[EXERCISE OBJECTIVE] Some lines in the entries contain the word "screenshot". Copy all of them.
══ DATA FOR PROCESSING
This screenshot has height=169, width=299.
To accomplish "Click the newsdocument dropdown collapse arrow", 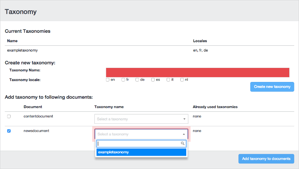I will (x=184, y=134).
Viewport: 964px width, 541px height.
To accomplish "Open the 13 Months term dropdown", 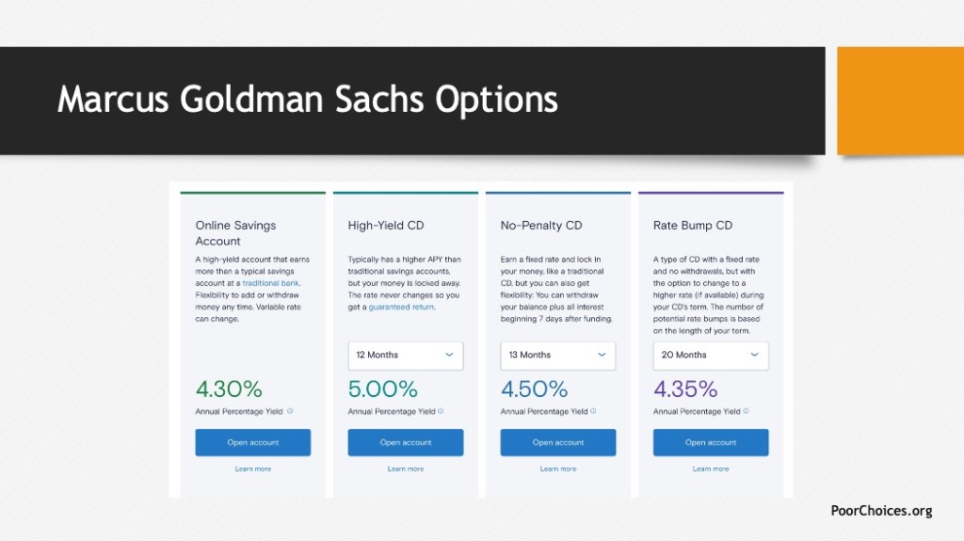I will pyautogui.click(x=557, y=355).
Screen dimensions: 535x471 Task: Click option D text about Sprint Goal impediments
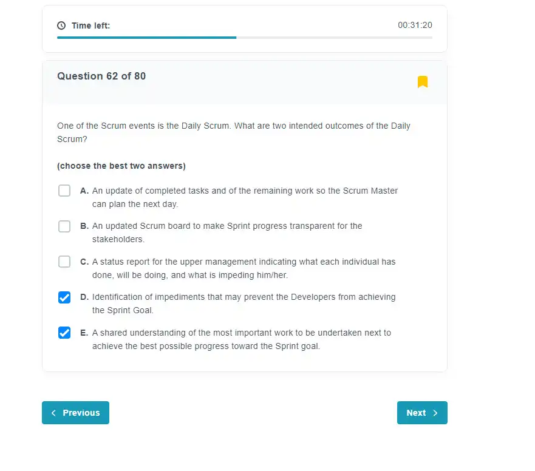click(x=244, y=303)
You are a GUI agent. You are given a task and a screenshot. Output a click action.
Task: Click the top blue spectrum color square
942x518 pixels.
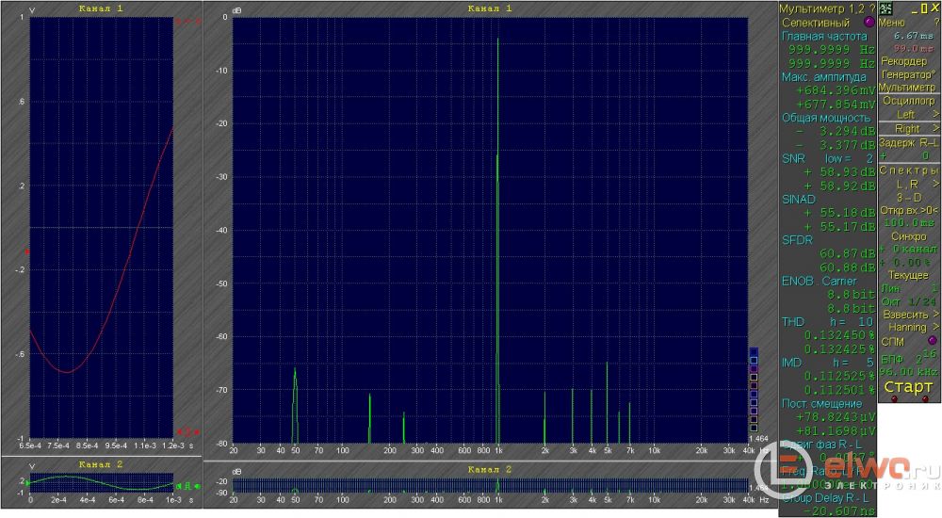pos(753,351)
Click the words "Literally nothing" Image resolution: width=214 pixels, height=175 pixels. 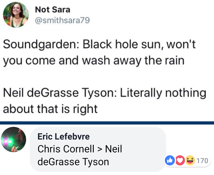[x=162, y=93]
════
[EXERCISE OUTPUT]
This screenshot has height=169, width=299.
You are a GUI agent. You are given a task and a screenshot. Output a click action.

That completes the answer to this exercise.